What it would change
The structural picture stays close to what Alberta already has: a Premier confirmed by the Assembly, ministers chosen by the Premier, and confidence as the test for continuing in office. New entrenchment includes a thirty-day cap on emergency powers (renewable by the Assembly), explicit prohibitions on political direction of police and judiciary, and a constitutional oath of office. Two clauses, the power to represent Alberta in international relations and the power to direct responses to federal laws deemed unconstitutional, reach past what a province can do under section 45 of the Constitution Act, 1982. Both are flagged in the section notes.
The legal basis
Defining the provincial executive is a use of Constitution Act, 1982 s.45 (the legislature of each province may exclusively make laws amending the constitution of the province).

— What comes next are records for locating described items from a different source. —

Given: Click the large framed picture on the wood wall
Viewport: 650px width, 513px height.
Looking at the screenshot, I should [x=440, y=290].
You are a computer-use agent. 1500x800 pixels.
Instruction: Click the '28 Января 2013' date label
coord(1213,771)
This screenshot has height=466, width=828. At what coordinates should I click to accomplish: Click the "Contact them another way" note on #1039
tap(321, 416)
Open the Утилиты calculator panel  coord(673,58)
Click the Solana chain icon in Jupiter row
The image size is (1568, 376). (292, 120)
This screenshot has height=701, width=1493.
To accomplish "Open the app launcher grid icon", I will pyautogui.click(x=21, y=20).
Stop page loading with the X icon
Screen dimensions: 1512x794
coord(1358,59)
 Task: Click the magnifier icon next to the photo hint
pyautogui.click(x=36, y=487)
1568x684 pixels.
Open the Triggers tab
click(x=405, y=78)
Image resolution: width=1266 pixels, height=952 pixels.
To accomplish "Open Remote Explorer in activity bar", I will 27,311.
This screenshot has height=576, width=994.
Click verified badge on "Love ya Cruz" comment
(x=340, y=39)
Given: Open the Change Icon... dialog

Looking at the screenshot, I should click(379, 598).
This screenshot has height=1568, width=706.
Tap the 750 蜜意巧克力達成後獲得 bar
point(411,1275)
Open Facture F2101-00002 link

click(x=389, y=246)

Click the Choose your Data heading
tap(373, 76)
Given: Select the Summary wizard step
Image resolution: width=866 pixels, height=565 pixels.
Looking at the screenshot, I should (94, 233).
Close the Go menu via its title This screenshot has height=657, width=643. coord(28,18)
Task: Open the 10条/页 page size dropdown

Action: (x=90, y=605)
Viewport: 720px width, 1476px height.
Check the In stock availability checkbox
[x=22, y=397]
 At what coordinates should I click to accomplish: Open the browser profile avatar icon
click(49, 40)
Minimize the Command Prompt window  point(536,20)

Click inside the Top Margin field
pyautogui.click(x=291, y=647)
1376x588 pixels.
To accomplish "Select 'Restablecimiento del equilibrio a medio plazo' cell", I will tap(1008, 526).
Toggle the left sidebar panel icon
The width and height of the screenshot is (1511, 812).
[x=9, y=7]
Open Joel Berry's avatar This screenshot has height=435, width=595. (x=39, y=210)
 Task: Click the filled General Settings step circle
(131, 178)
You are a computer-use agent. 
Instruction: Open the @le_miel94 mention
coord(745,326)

The office of the Lieutenant Governor is protected by s.41(a) and cannot be removed by a provincial constitution alone; the section that vests executive power does not name the Lieutenant Governor, so a careful read is needed to confirm the article describes responsible government rather than displaces the Crown's representative.
Open questions
Two questions for Albertans: should a written provincial constitution attempt to assert any provincial role in international relations, knowing that the assertion is at most a negotiating position rather than a self-executing rule, and should the executive oath continue to include allegiance to the Sovereign, which would require unanimous constitutional amendment to remove.